А картинка открывается живописная! Горящая в полнакала «летучая мышь» даёт достаточно света, чтобы разглядеть всё и всех. На столе стоит миниатюрный примус, сверху на нём — мисочка с песком, сама джезва стоит рядом. Людей трое. Двое сидят, потягивая из маленьких чашечек свежесваренный кофеёк. Хозяин этой берлоги, офицер-турок, погоны один в один слизаны с немецкого гауптмана, по местному — юзбаши. Холёное лицо с ухоженными усиками, чуть с горбинкой нос, аккуратная прилизанная стрижка, небольшая папаха лежит рядом на столе.
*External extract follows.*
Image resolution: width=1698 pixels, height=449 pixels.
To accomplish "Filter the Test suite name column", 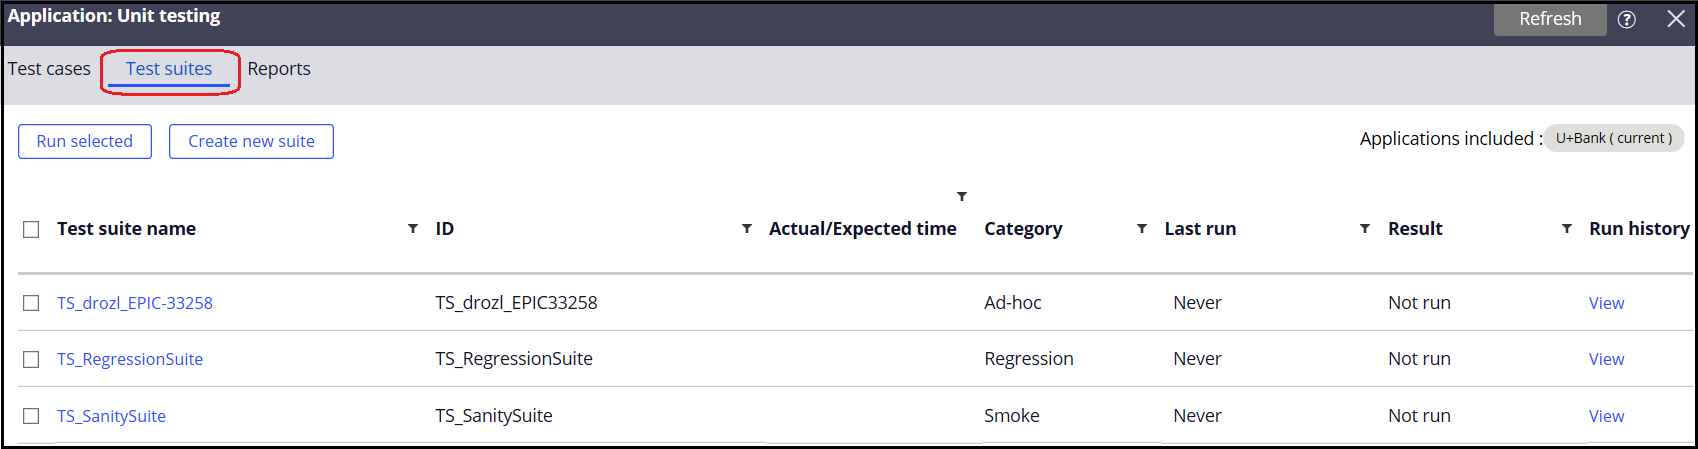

А вот второй — поколоритнее. Широченные штаны наподобие запорожских шаровар заправлены в сапоги, сверху — пёстро-полосатая рубаха «мэйд ин соседний чум», расшитая узорами безрукавка от того же кутюрье, на голове какой-то непонятный тюрбан, широкий, сантиметров в двадцать пояс, раз надцать обмотанный вокруг пуза. Поверх него натянута стандартная армейская сбруя, на ремне болтается, судя по истёртости ножен, кривая прадедовская сабля и аж два то ли ножа, то ли кинжала. За пояс заткнут рейхсревольвер лохматого года выпуска, через плечо висит бандольерка с патронами к нему… Ага, и на боку кобура с моим люгером… Интересно, что за чингачгук?.. Третий, стоящий за капитаном — ефрейтор-очкарик, скорее всего, денщик или писарчонок, уж больно выражение мордочки характерное…
— Ты кто, гяур? — последний переводит на русский фразу своего начальника. Причём хорошо переводит, акцент почти не слышен.